To learn more about the development of coding and the emergence of low and no-code technologies, we asked Mamdouh Refaat, chief data scientist, to describe how he has seen the times and technology change, and what users can do now compared to what they could do when he was first starting out. Here’s what he had to say:
In the mid-1990’s when I changed my work focus from developing finite element analysis (FEA) algorithms (the field in which I hold my Ph.D. in engineering) to developing machine learning algorithms, we could do that only using the SAS coding language. At that time, I worked in a bank in Switzerland, and we called our field “data mining.” How “data mining” evolved to “data science” and machine learning is a different story. But in those days, we didn’t have many options; either users could program in low-level languages like C++ or Java or use the only high-level data modeling language available at that time, which was the SAS language. The only other language that was used to manipulate data was SQL provided by database engines. However, SQL didn’t provide any modeling features.
As the technology progressed, all the machine learning software vendors started developing tools for data scientists that didn’t require coding – instead, users could just point and click. Users expected these software tools would augment the SAS and SQL languages for data manipulation.
When R and then Python came on the scene, it was almost like driving in reverse. It was back to more coding than point and click. Nowadays, coding in Python is synonymous with data science.
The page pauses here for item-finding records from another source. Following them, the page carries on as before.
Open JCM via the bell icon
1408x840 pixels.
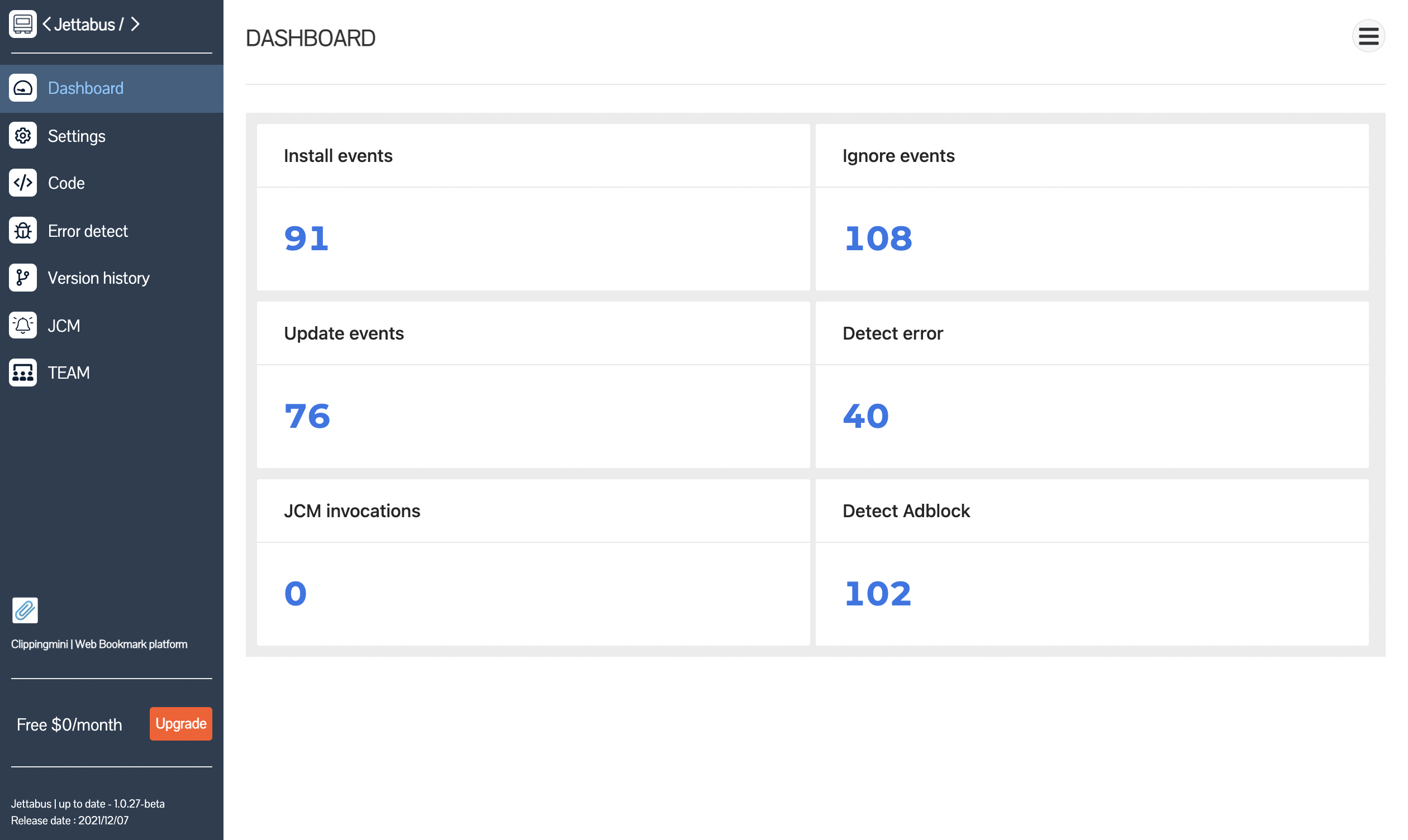pyautogui.click(x=23, y=325)
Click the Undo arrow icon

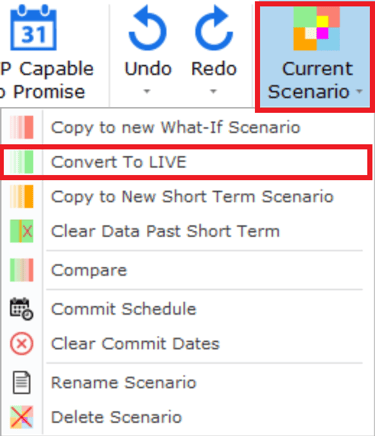(147, 29)
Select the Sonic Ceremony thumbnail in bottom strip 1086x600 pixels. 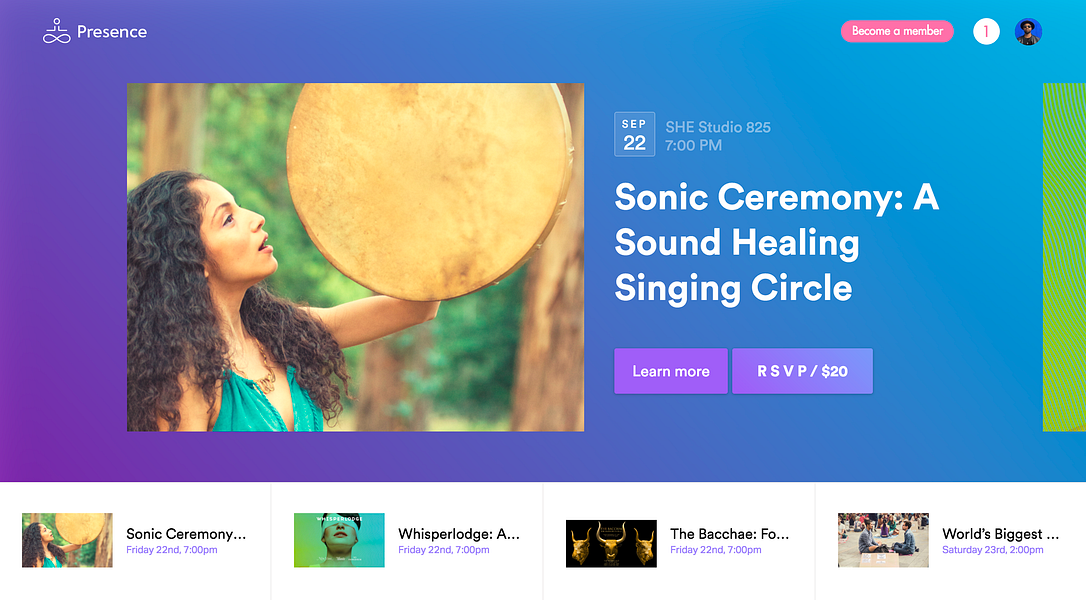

However, that’s not true, and that connotation shouldn’t be made.
Coding – either for data preparation or for developing of machine learning models – offers data scientists maximum flexibility and is limited only by the availability of libraries or repositories of ready-to-use code to perform the needed tasks. That’s where Python has been successful. Today, we can find a good implementation in Python that correlates to almost any task a data scientist can think of. With this statement, it’s easy to think Python is the end of story. But that’s not the case.
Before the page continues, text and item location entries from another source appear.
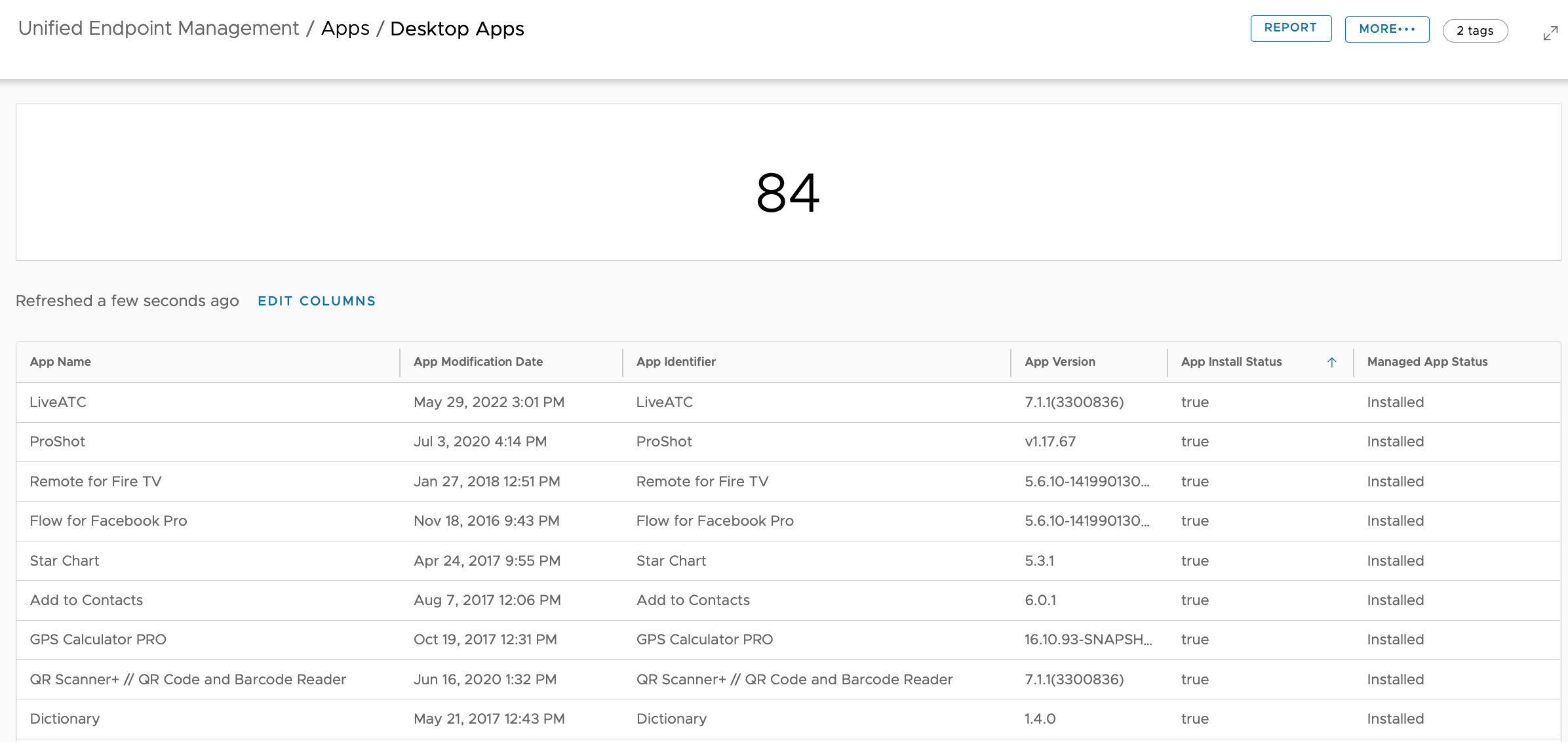The image size is (1568, 742).
Task: Select the Star Chart row
Action: click(64, 561)
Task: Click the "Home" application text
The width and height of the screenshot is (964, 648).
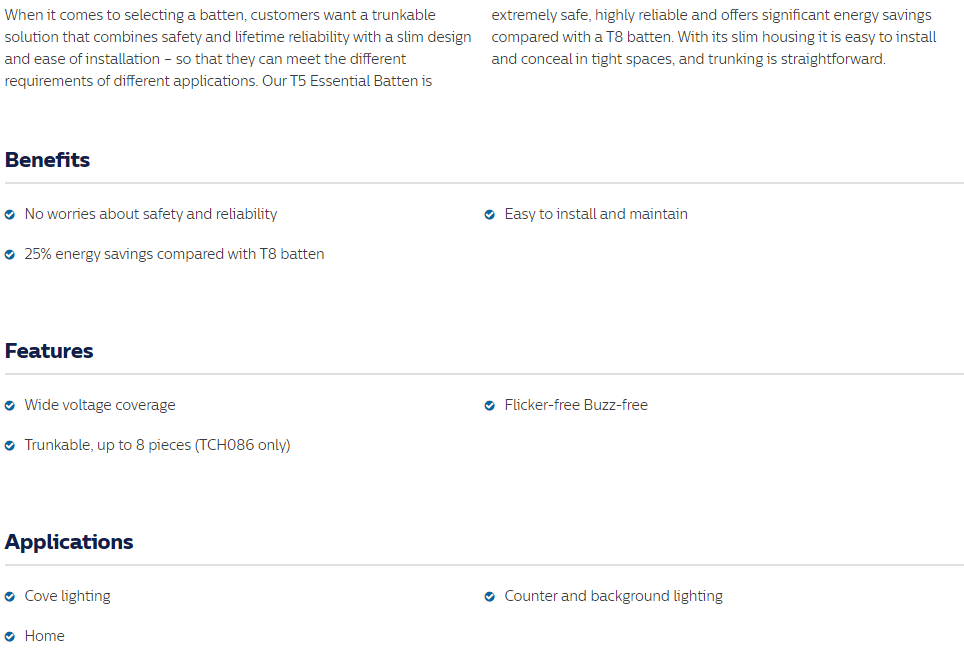Action: [45, 636]
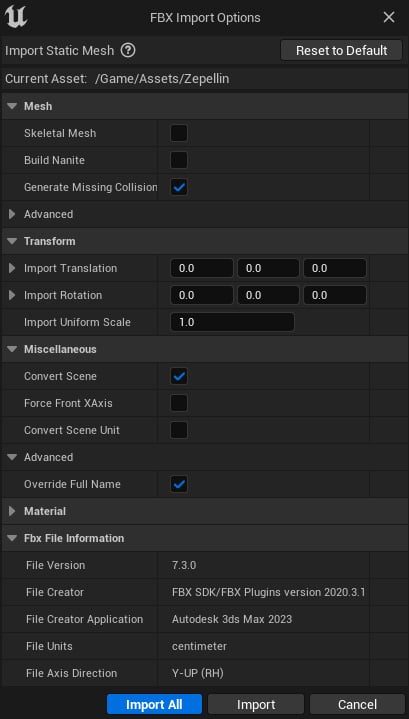Viewport: 409px width, 719px height.
Task: Toggle the Build Nanite checkbox
Action: pyautogui.click(x=179, y=160)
Because data scientists have done a good job showing that machine learning can be successfully applied to a multitude of problems, the demand for machine learning models has skyrocketed in the last decade; today, almost all large organizations either use machine learning or plan to very soon. But with this wider adoption came the repeated statement of the shortage in qualified data scientists to develop models and implement them. Responding to this challenge, machine learning vendors – like Altair – have invested in modeling tools that can be used by what Gartner calls the “citizen data scientist.” The low code/no code software tools are more suited to these users, who may not have the full theoretical knowledge of data science and machine learning techniques, but have good understanding of the organization data and business processes. However, the advanced data scientist who is comfortable with coding can also use the no-code software to increase productivity by developing a no-code model and then fine tuning via coding if needed.
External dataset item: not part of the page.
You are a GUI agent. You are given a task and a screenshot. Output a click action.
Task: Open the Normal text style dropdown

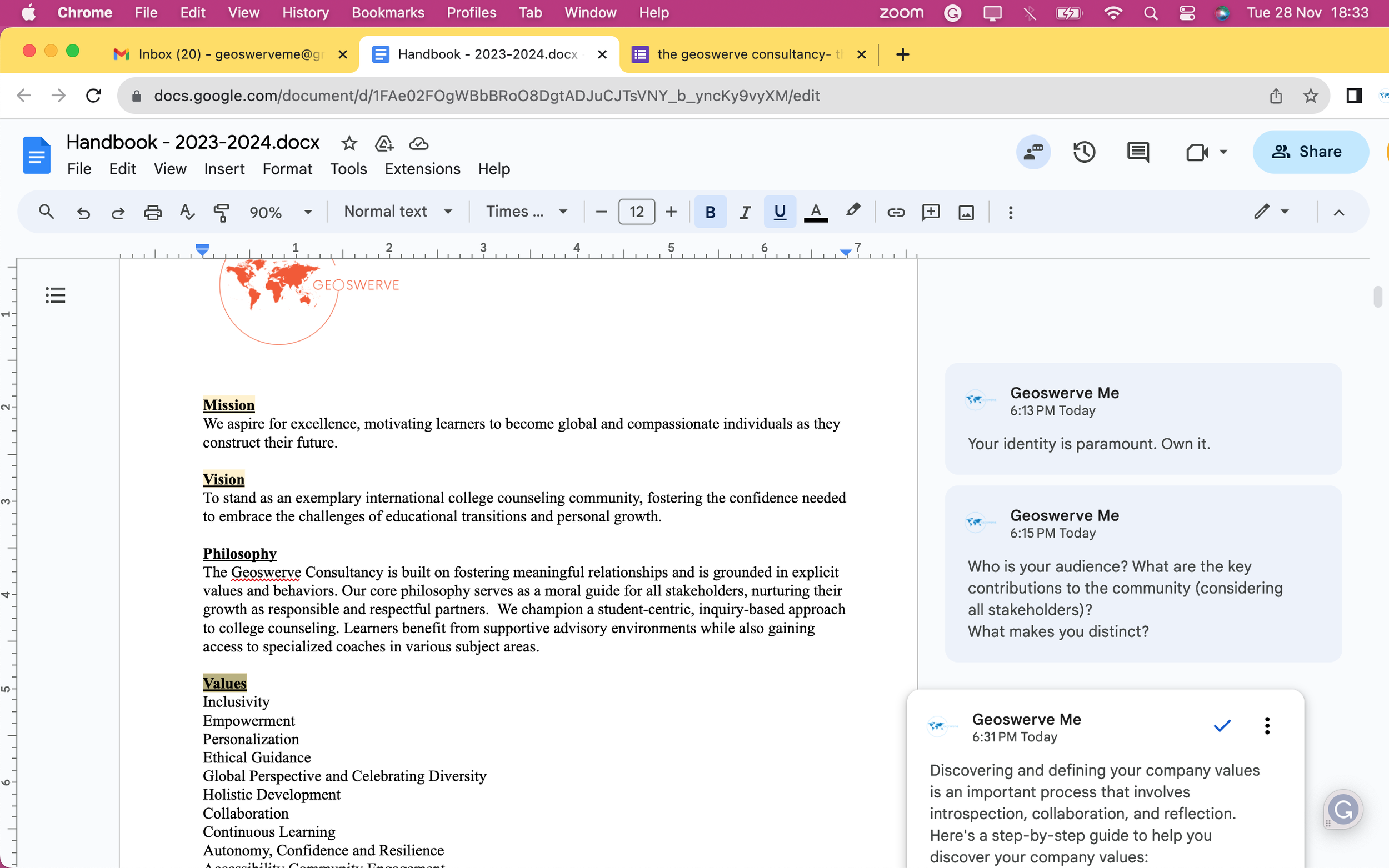(398, 212)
This was one of the main strategic directions that Altair has taken over the last three years to support both coding experts and coding novices. With recent acquisitions, Altair now offers the option of low/no coding development of the entire lifecycle of modeling, from data acquisition to deployment. In addition, Altair’s tools offer users the ability to code in the languages of SQL, SAS, R, and Python. These two modes of working with data and developing models are seamlessly integrated into one workflow-based environment within our tools.
So, the (citizen/or not) data scientist/analyst can now work in both modes, and languages, while working in the same environment and cooperating seamlessly with other users.
Another challenge data scientists have been facing for some time is when working with more than one language or software, the data storage formats and the need for the tedious and error-prone task of import and export operations. For example, when users wanted to prepare the data using the SAS language and then use a no-code software for modeling, like Altair Knowledge Studio, they used to store the results in SAS dataset, then import the data to Knowledge Studio to develop, say, interactive decision trees. However, the market is now moving to automatic data conversion. For example, Altair products like Knowledge Studio and SmartWorks Analytics now automatically convert the data from one format to the other without burdening the user with the details. This is enabled by the ability to natively program within these products in the languages of Python, R, SQL, and SAS.
In conclusion, Altair answers the question in the title of this article by doing two things:
- Enabling users to use both no/low code and code-intensive workflows (in the languages of Python, R, SQL, and Python) in a streamlined, workflow-based set of products, and
- Automating the data conversion from one format to the other to enable the use of different languages, and coding/no-code operations on the data and for model development.